▸ Required tasks:
**A)** Check each statement against the Repo Men review and mark it yes or no, quoting the words of the review that settle it. (i) The film is based on a novel by one of its co-writers. (ii) Beth is played by Carice van Houten. (iii) Remy realizes his profession is inhuman before he has to replace his heart.
**B)** Echo the Repo Men review word for word between "If you’ve ever" and "of their homes.", inclusive.

Text excerpt: Begin

If you’ve ever seen that MTA bus ad that claims people would take AIDS testing more seriously if the disease affected their faces, then you already know half of Repo Men’s stultifyingly facile approach to its main theme. Based on a novel by co-writer Eric Garcia, Repo Men’s topical thrust is that people would be more concerned about the inhuman effects of bank foreclosures if the shadowy people in charge, in this case “The Union,” were foreclosing on their internal organs instead of their homes.
To give resonance to that pedantic, half-baked conceit, director Miguel Sapochnik apes the severe gravitas of Children of Men: The abandoned building that Remy (the ever-adequate but never impressive Jude Law), our “Repo Man” protagonist, begins the story from could be a neighboring building to the one in the finale of Alfonso Cuarón’s film. The trouble is Repo Men spends most of its time in the glitzier parts of its world, which look more like the neon-infected cities of The Fifth Element or Blade Runner than Cuarón’s dour thriller. And when you liberally pilfer, I mean, pay homage to the look, tone, and eventually, whole scenes from other, better genre films, that combination of a severe tone and a cartoon setting proves fatal.
Repo Men’s dearth of sustainable charisma, warmth, and energy begins with its leading male. Remy’s an ex-soldier turned repo man, Union-sponsored surgeon-cum-assassins that extract expensive artificial organs from people that renege on their payments. He of course only learns the inhuman nature of his profession once he himself has to replace his heart with a prosthetic. His buddy Jake (Forest Whitaker) sees Remy’s transformation and tries to help him out of his funk by forcing Remy to get back to work (“A job’s a job,” Jake intones as if reciting a hack self-help guru’s mantra) but Remy can’t do it anymore. His hands shake and his face is pale when he puts people under the knife and to make matters worse, his wife (Carice van Houten), who recently gave him the ultimatum of either getting a desk job or losing her, just put her foot down and kicked him out (why she is objecting to his job knowing that she’s married to a psycho ex-military man that used to get his kicks from blowing up tanks and starting fights is, frankly, a bit nebulous).
From here, Remy turns to the seamy underbelly of the city for immediate refuge and eventually a kind of solipsistic salvation. He finds both when he stumbles upon Beth (Alice Braga), a lady hobo with so many robo parts she makes Inspector Gadget seem ill-equipped. Remy takes her off the streets and uses his last days before the repo men come looking for him to help her from being repossessed by the Union. It’s his last-ditch attempt at redemption that makes absolutely no practical sense , but then again, it doesn’t need to—Remy’s in love with Beth. Now they’re two fugitives against an increasingly menacing but still completely uninspired world.

Text excerpt: End
Listed entries: Begin

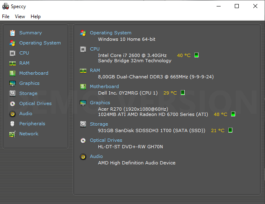The image size is (265, 204).
Task: Click the Optical Drives disc icon in sidebar
Action: point(12,103)
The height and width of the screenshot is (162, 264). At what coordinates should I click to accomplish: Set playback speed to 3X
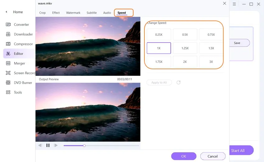coord(211,62)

Listed entries: End

▸ Results in order:
**A)**
(i) Yes: "Based on a novel by co-writer Eric Garcia"
(ii) No: "Beth (Alice Braga)"
(iii) No: "He of course only learns the inhuman nature of his profession once he himself has to replace his heart with a prosthetic."

**B)**
If you’ve ever seen that MTA bus ad that claims people would take AIDS testing more seriously if the disease affected their faces, then you already know half of Repo Men’s stultifyingly facile approach to its main theme. Based on a novel by co-writer Eric Garcia, Repo Men’s topical thrust is that people would be more concerned about the inhuman effects of bank foreclosures if the shadowy people in charge, in this case “The Union,” were foreclosing on their internal organs instead of their homes.